Les statistiques montrent aussi qu’une proportion croissante de cas sont hospitalisés, possiblement parce que les cas les plus graves sont plus susceptibles de consulter et d’avoir des prélèvements pour confirmer leur diagnostic. Dans plusieurs pays du monde on recommande aux personnes qui n’ont que des symptômes bénins et classique de la grippe de rester chez eux et de se traiter à la maison.
Les États-Unis ont actuellement environ 28 000 cas de grippe porcine ou grippe A H1N1 soit la moitié des quelques 56 000 cas confirmés en laboratoire dans le monde. Si le nombre de 1 million semble exagéré, il faut se rappeler qu’entre 15 et 60 millions d’américains sont infectés par le virus de la grippe saisonnière à chaque hiver.
Sur les 28 000 cas de grippe A H1N1 confirmés aux États-Unis, plus de 3 000 ont été hospitalisés et 127 sont morts. L’âge moyen des cas confirmés est de 12 ans, l’âge moyen des cas hospitalisés est de 20 ans et l’âge moyen des décès est de 37 ans.
Ailleurs dans le monde
Dans l’hémisphère sud la grippe continue sa progression avec une augmentation constante du nombre de cas particulièrement en Argentine (1 200 cas confirmés et 17 morts), au Chili (4 000 cas confirmés et 7 morts) et en Australie (3 200 cas confirmés et 3 morts ).
Les établissements de santé dans le monde commencent à être débordés et plusieurs ont du faire des aménagements particuliers pour suffir à la demande.

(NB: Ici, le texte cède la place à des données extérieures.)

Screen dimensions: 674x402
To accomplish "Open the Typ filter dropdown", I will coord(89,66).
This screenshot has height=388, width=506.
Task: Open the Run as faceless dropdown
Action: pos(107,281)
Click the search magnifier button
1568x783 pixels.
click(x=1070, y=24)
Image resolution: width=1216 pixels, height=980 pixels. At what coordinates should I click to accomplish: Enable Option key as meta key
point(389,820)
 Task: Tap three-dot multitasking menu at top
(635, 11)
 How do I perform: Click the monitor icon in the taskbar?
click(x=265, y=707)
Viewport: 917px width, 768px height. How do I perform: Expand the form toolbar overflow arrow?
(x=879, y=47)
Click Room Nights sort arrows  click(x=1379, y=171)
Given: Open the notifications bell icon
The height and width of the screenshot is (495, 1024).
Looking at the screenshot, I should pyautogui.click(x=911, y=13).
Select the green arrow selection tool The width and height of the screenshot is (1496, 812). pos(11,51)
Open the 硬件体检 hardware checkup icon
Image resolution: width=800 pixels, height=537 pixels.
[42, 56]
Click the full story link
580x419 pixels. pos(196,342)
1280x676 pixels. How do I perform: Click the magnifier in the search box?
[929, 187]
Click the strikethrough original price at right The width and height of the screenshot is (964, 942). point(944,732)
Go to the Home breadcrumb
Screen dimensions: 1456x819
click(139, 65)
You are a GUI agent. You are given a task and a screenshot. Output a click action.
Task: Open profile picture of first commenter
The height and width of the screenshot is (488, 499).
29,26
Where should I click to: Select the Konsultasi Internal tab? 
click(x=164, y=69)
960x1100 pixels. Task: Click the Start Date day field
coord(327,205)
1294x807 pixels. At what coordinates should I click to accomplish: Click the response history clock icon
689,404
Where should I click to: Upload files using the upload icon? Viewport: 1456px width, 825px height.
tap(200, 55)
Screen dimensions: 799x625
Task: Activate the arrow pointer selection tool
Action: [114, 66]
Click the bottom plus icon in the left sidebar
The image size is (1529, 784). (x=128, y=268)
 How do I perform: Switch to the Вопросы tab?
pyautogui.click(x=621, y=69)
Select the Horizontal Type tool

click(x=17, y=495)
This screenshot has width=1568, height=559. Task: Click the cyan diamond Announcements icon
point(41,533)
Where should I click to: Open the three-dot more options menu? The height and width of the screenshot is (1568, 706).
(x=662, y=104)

Bien que le nouveau virus de la grippe A H1N1 soit très stable pour l’instant, les experts craignent qu’il finisse par profiter de son passage dans l’hémisphère sud, pendant l’hinver austral, pour acquérir de nouvelles caractéristiques en échangeant du matériel génétique avec un autre virus de la grippe. Le risque est alors qu’il devienent plus virulent lors de son retour dans l’hémisphère nord à l’automne prochain.